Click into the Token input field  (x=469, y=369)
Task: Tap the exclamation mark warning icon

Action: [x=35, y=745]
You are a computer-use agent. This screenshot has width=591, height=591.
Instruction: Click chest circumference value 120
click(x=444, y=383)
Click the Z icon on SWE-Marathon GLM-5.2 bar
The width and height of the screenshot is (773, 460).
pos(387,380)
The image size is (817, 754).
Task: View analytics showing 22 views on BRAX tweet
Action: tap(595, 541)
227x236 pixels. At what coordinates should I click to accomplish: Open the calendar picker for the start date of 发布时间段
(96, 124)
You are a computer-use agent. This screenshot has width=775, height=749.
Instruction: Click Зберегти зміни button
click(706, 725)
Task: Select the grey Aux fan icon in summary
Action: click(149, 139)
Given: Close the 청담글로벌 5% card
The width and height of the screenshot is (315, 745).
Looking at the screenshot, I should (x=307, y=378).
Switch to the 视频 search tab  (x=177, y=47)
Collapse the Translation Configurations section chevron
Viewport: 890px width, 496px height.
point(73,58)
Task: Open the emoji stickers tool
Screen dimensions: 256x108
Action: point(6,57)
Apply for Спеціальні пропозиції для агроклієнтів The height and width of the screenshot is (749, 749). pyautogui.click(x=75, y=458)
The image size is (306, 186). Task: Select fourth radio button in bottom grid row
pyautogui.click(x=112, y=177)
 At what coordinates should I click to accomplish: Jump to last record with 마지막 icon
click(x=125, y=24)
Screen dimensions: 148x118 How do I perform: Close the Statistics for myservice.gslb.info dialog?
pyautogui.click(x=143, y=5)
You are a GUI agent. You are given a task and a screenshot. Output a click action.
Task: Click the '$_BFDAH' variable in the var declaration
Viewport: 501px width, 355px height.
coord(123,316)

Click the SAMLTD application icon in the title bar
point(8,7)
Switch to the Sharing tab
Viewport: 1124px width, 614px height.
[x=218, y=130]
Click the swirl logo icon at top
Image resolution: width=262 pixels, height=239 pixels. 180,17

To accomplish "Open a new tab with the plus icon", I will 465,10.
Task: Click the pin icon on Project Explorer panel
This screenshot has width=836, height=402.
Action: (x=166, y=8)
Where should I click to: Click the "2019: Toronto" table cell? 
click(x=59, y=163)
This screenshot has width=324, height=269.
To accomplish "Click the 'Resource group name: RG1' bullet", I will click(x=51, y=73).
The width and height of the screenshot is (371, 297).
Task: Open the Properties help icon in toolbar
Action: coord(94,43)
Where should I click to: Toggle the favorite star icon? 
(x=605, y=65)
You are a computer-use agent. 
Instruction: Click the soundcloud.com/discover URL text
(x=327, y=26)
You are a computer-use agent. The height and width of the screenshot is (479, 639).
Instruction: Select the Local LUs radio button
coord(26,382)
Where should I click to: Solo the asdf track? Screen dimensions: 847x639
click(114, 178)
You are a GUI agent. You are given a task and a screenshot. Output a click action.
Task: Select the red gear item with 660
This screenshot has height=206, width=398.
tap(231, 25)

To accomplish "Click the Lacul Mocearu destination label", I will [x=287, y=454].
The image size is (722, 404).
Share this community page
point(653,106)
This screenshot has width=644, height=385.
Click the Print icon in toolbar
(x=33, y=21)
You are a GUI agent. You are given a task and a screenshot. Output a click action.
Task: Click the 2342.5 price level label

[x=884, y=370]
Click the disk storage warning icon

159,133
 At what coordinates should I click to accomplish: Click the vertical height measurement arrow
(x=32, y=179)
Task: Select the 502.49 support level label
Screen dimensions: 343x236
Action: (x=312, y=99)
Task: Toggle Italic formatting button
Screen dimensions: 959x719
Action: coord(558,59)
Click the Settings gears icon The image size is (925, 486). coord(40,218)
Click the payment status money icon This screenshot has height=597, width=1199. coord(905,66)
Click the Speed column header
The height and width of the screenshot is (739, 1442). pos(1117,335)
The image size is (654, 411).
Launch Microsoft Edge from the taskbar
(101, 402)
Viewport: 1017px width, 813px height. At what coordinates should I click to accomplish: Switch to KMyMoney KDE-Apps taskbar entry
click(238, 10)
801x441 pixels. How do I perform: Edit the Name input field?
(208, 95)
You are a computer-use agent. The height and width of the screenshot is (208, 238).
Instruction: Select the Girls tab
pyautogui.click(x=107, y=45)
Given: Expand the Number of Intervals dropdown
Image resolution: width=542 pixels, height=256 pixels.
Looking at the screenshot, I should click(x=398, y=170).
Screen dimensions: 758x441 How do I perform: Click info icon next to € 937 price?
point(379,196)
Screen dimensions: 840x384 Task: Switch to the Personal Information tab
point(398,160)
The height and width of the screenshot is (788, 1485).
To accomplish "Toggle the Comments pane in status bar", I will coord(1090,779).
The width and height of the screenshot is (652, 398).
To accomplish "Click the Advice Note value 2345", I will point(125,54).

◇ ◇ ◇ ◇

What needs to be done: Across the entries above, how many lines contain "status"? Provide only the count.

Answer box: 2